**INSTRUCTIONS TO FOLLOW:** Your answer must be the lines from the one containing "Task: Open the active color picker swatch" through the last line below, copied exactly, with no pictures.

**INPUT MATERIAL:**
----
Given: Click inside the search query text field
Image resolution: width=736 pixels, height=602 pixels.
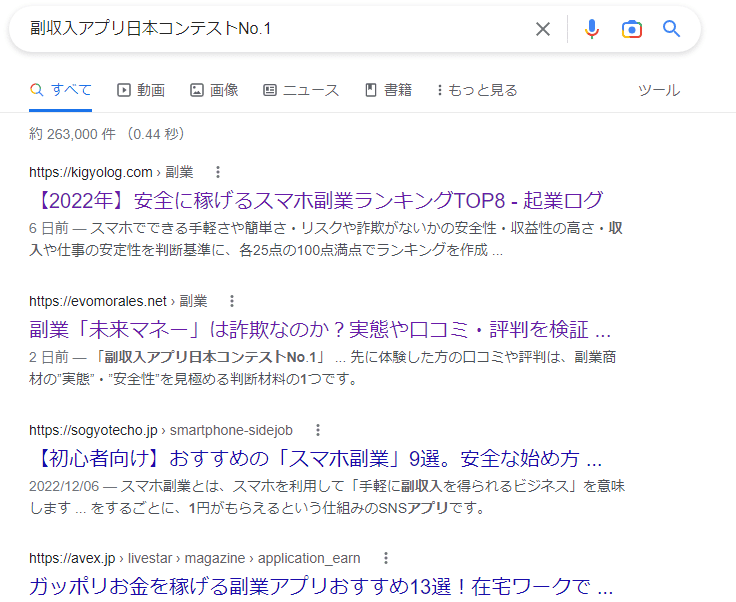Looking at the screenshot, I should 270,29.
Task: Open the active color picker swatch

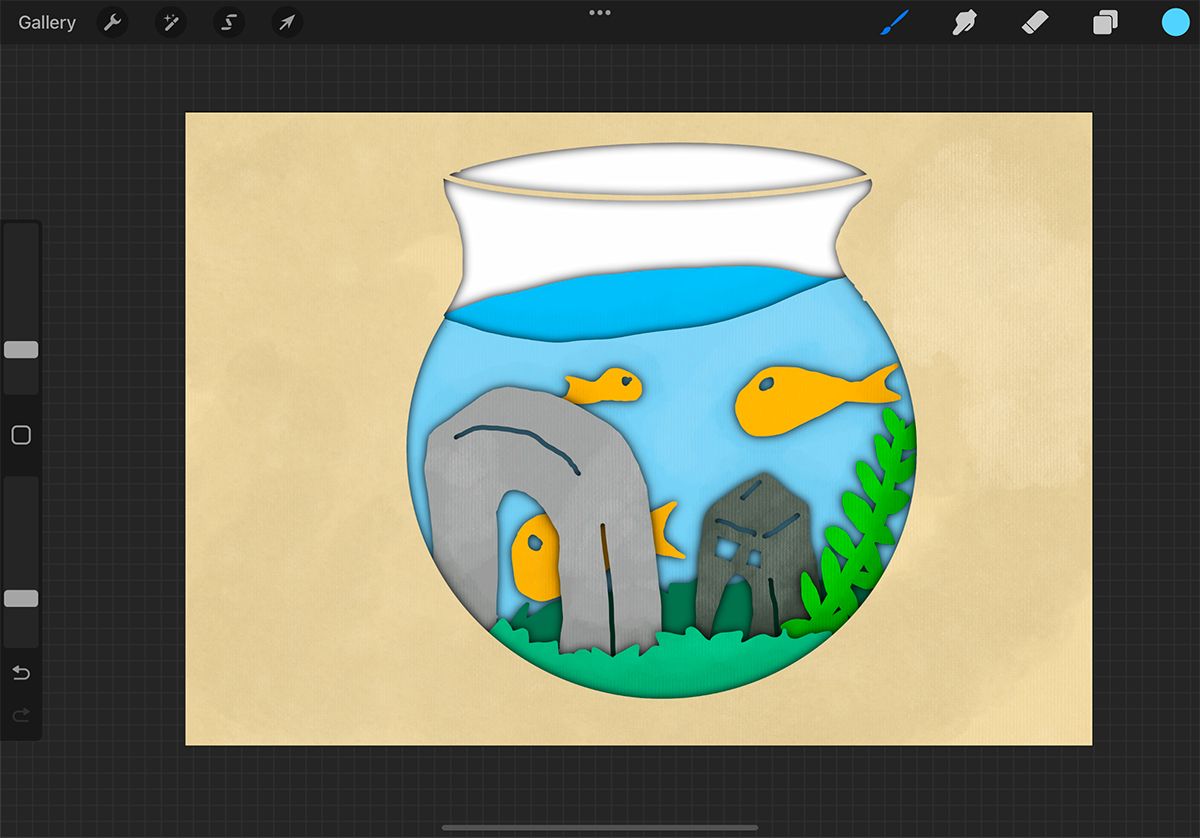Action: pos(1174,22)
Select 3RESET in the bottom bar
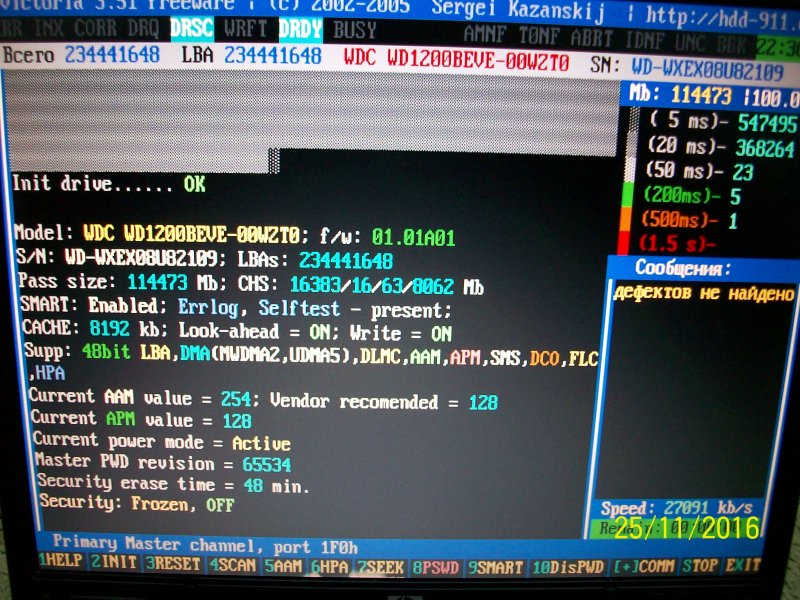800x600 pixels. point(174,567)
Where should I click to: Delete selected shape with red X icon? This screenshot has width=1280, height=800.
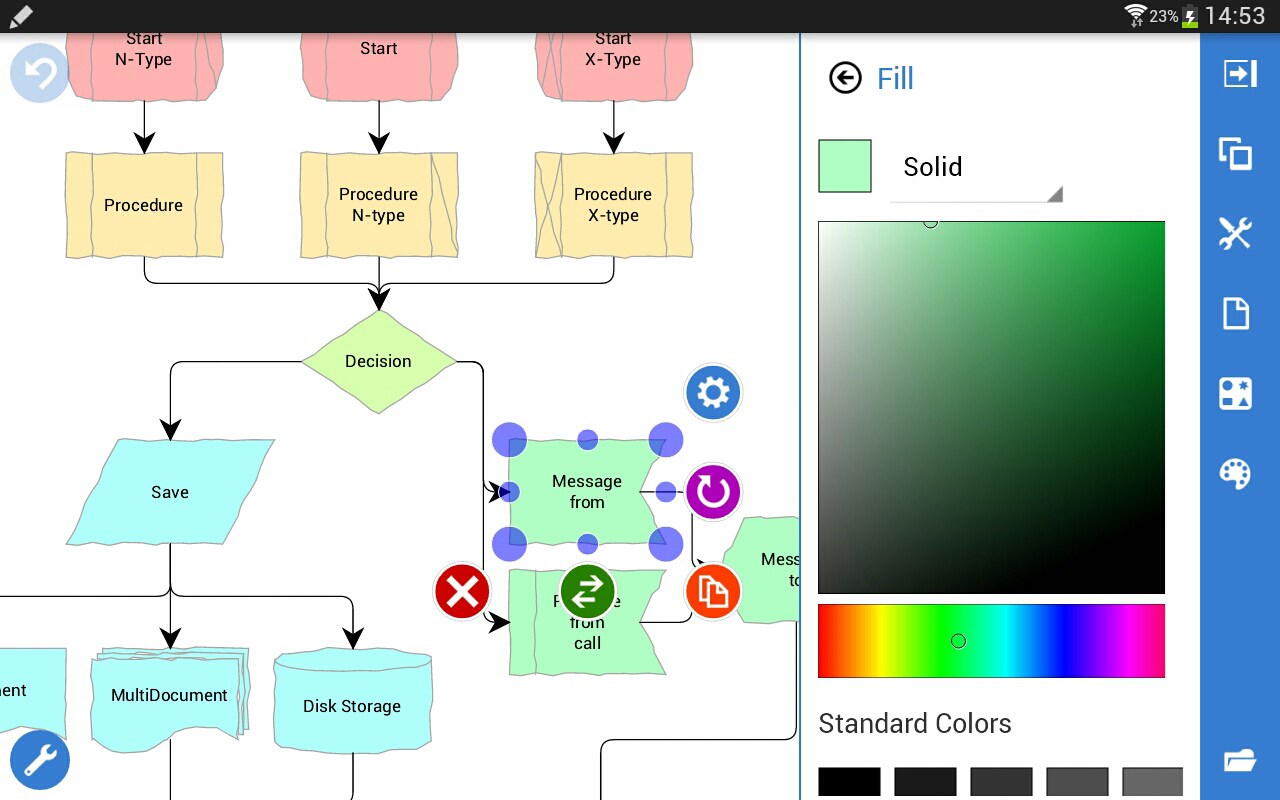point(461,591)
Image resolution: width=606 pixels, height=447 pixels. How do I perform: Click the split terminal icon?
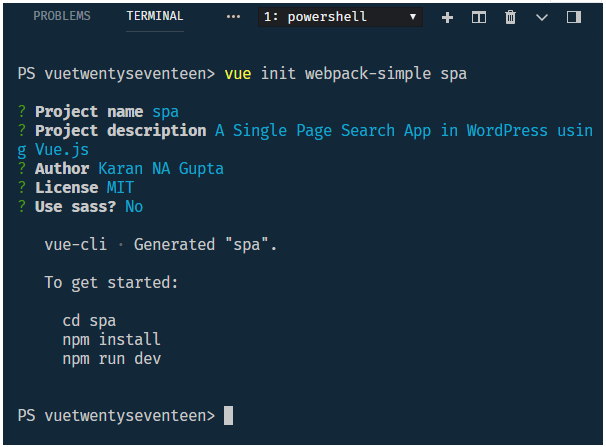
----
**EXPECTED ANSWER:**
Task: Open the active color picker swatch

Action: pos(1174,22)
Select 3RESET in the bottom bar
800x600 pixels. point(174,567)
Where should I click to: Delete selected shape with red X icon? This screenshot has width=1280, height=800.
point(461,591)
Image resolution: width=606 pixels, height=447 pixels. How do I perform: Click the split terminal icon?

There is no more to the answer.